If this diet is so restricted that it causes low blood sugar or weakness, I increase the number of calories with similar food choices until the patient feels better. My patients eat healthful fats such as omega-3 fatty acids from salmon. They drink lots of water-80 to 100 ounces daily-which keeps nutrients moving through the body. At the end of 30 days, calorie intake is increased over a few days to between 1,100 and 1,300 calories. This calorie count forms the basis of the maintenance diet. Patients are able to keep the weight off indefinitely when they stay on the maintenance diet.


During treatment, I have my patients see a nutritionist once a week to review their diet and help with specific food choices. My patients take a multivitamin to prevent general nutritional deficiency as well as additional calcium and magnesium because they are not getting enough of these from food. If patients feel particularly tired, I prescribe vitamin B-12 injections. They also take low-dose fish oil.

If a patient on the diet is constipated, which happens with about 10% of patients, I recommend extra fiber, water and/or laxative herbs. If he/she is struggling with hunger, I often recommend the appetite suppressant Caralluma fimbriata and/or increase his hCG amount.
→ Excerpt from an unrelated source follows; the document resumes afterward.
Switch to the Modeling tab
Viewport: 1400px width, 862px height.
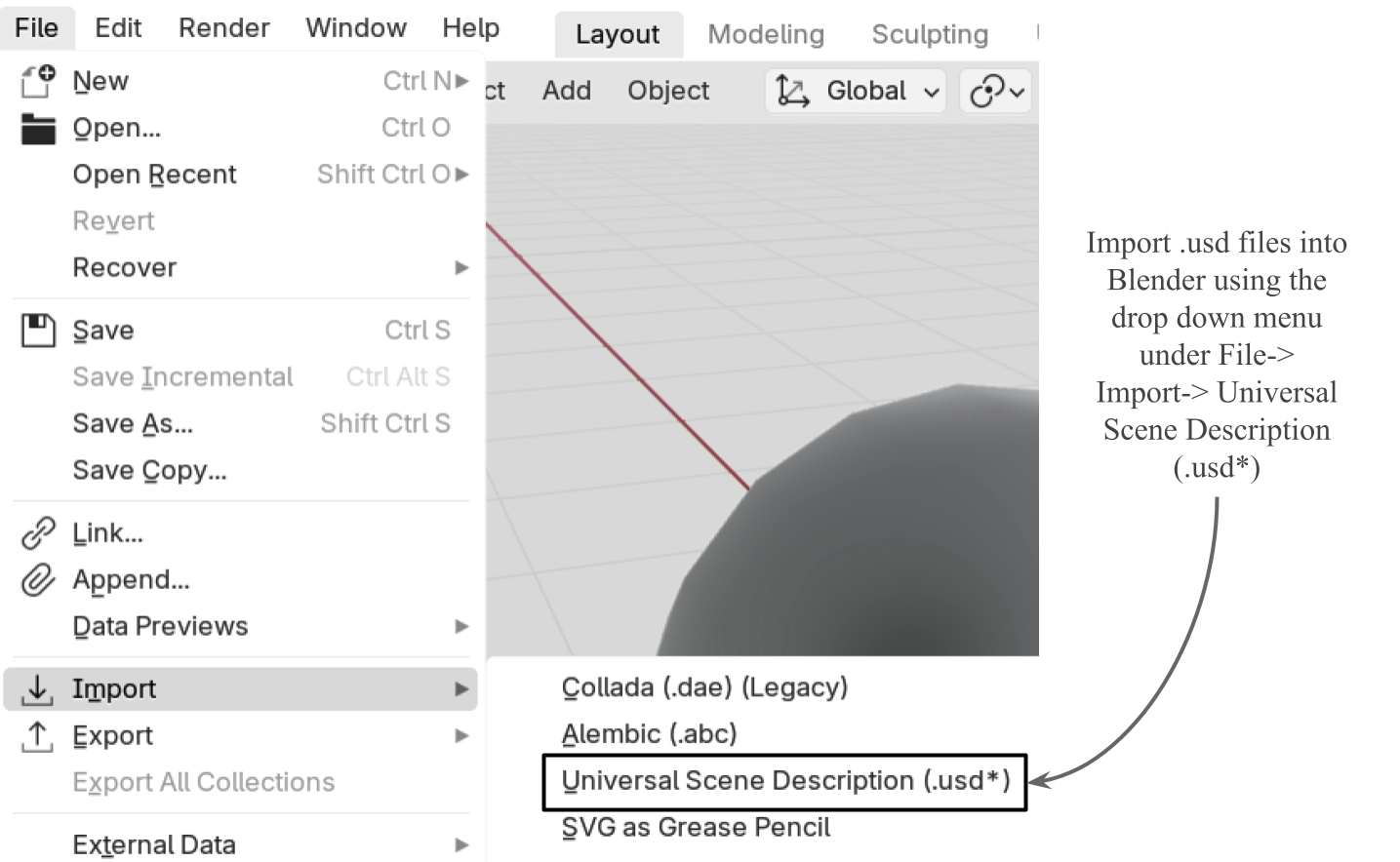[765, 33]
My patients have a choice between sublingual (under-the-tongue) hCG or a self-administered injection. Most patients choose the sublingual form simply because it's easier. I never recommend that hCG be purchased anywhere but at a compounding pharmacy to ensure that it is as fresh as possible. I don't advise buying hCG on the Internet.


About 90% of my patients following the diet lose about 15 to 20 pounds, and about two to three inches around their waists, in 30 days. For some patients, this is enough to kick-start their weight loss if they have more to lose.

For other patients who need to lose more weight after the first 30 days, the program can be repeated after 30 days on the maintenance diet. The hCG diet can be repeated several times, if needed.

Besides the side effects of constipation and fatigue already mentioned, hCG temporarily can increase the length of a woman's menstrual cycle and increase her fertility since it enhances ovulation, so precautions against pregnancy need to be taken if women are of childbearing age and pregnancy is not desired. There's little worry of hormone-related cancer. A study in Cancer, Epidemiology, Biomarkers and Prevention found that women younger than 40 years old who had used hCG for weight loss or fertility had significantly less breast cancer than the group that did not use hCG. In men, hCG can stimulate testosterone production, but this does not generally cause problems.

In addition to weight-loss success, other conditions such as diabetes or arthritis also improve.

The diet changes patients' lives-it gives them energy...makes them feel healthy...and changes their outlook on eating.

Caution: This diet should be followed only while supervised by a doctor. If you haven't been able to lose weight despite trying, ask your holistic doctor about it.

Protein Curbs Overeating

University of Sydney, Australia, researchers gave lean volunteers a low-protein diet (10%). an intermediate protein diet (15%). and a high-protein diet (25%). Each participant spent four days on each diet. Those who ate the 10%protein diet consumed 12% more calories over the four days than those who ate the other menus. The additional calories were attributed to snacking because the participants did not feel full. Consuming 15% or more of your calories from protein can help curb your appetite and control weight. This confirms findings from a 2011 study published in Obesity.